#### DATASET ####
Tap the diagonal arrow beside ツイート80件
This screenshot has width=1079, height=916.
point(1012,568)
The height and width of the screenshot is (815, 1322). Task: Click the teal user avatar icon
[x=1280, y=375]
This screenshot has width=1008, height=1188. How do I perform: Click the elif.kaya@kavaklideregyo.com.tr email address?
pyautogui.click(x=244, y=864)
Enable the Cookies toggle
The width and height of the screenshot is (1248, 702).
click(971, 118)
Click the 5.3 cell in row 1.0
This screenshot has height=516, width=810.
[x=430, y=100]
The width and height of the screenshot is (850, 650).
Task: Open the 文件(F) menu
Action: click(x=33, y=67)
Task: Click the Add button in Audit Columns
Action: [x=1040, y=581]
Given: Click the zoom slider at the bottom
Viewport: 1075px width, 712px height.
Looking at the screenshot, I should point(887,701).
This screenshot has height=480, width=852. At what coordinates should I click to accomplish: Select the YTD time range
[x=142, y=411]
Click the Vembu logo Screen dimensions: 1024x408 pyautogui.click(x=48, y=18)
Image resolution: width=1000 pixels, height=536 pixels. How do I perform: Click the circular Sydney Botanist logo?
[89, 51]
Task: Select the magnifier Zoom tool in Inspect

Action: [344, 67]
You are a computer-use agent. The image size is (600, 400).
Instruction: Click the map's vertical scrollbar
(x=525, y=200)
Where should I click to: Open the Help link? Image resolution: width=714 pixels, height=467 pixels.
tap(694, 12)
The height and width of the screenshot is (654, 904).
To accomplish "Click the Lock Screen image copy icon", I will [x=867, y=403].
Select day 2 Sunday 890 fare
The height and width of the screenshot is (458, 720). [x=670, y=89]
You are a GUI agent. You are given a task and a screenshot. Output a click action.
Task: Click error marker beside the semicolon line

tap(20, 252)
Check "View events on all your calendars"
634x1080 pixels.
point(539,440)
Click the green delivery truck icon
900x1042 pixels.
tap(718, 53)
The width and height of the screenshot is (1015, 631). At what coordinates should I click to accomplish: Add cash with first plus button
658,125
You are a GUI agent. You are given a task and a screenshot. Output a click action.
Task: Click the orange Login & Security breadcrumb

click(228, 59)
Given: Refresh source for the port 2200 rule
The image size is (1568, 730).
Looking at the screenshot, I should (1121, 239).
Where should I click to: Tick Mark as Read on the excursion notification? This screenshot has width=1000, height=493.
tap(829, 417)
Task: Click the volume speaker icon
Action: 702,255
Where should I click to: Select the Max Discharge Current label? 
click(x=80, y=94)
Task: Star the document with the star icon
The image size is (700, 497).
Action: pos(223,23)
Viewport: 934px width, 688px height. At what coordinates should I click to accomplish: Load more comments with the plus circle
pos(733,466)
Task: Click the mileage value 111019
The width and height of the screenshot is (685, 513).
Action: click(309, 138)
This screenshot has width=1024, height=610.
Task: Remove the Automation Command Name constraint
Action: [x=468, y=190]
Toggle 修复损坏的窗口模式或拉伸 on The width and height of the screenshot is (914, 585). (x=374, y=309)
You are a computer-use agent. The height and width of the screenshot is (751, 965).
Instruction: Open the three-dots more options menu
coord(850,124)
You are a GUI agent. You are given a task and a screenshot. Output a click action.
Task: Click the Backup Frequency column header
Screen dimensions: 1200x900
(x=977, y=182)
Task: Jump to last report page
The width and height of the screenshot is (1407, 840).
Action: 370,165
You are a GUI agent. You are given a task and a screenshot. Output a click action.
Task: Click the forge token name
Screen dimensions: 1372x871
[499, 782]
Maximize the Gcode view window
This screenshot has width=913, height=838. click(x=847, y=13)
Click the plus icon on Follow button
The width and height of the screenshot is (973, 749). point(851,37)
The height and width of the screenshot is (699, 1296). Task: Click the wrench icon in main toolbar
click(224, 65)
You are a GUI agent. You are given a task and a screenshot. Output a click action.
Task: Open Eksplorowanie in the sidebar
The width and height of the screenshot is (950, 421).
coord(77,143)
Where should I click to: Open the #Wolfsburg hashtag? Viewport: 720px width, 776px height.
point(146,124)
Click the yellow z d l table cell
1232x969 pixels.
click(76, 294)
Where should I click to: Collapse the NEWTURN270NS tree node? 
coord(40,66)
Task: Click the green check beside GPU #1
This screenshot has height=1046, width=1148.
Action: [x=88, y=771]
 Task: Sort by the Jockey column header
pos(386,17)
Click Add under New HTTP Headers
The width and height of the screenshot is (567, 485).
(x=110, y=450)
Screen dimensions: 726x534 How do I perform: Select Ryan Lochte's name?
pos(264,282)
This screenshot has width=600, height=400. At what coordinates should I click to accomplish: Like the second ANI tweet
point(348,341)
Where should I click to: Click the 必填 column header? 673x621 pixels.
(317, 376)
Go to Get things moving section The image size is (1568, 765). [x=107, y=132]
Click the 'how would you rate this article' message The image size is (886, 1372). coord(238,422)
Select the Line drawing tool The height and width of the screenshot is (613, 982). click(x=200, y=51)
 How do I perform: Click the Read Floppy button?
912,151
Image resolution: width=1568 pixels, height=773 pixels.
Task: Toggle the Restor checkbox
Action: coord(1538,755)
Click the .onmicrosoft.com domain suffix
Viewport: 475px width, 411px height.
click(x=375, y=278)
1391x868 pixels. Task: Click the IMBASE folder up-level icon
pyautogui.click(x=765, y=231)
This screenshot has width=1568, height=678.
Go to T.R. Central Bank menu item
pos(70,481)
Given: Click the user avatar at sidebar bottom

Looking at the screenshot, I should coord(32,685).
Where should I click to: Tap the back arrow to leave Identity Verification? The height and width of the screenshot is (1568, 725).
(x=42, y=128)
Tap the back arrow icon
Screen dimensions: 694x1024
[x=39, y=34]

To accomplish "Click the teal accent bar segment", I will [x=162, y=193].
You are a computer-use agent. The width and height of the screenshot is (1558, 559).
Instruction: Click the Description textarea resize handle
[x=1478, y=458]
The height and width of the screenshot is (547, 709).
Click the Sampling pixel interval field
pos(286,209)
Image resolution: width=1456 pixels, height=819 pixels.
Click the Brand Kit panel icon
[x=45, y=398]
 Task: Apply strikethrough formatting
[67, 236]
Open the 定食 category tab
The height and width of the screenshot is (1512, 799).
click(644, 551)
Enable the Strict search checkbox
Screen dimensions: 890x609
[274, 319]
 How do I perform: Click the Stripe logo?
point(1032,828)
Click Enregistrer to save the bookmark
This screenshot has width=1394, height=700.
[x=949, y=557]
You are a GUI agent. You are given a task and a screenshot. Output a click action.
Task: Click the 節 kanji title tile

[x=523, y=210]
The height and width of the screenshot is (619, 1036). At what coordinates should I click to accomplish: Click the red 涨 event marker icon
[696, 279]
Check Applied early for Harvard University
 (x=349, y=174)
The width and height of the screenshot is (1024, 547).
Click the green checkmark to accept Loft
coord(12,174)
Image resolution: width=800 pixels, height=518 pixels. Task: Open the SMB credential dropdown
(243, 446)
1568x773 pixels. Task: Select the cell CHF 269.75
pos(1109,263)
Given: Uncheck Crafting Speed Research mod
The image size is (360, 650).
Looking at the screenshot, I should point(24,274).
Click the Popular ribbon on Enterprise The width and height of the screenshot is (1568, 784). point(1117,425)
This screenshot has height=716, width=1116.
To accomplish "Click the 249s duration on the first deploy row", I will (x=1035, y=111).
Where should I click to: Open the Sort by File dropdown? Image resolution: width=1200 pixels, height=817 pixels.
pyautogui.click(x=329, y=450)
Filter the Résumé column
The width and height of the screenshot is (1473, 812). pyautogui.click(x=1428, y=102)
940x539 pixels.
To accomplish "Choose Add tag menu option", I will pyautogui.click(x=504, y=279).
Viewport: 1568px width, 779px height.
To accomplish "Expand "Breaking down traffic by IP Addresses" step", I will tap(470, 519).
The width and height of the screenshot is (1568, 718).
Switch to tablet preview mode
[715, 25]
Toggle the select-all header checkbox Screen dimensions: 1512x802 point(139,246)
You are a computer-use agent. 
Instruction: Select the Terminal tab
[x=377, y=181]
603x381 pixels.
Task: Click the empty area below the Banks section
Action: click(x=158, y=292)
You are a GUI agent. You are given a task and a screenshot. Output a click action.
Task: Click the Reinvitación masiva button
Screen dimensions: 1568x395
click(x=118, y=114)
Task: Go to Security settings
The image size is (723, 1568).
####
### ACTION ITEM:
Considering only the data above, return the lines in which "computer" occurs.

### ANSWER TO THIS EXERCISE:
You are a computer-use agent. The image size is (600, 400).
You are a computer-use agent. The height and width of the screenshot is (751, 965).
You are a computer-use agent. The width and height of the screenshot is (1558, 559).
You are a computer-use agent. 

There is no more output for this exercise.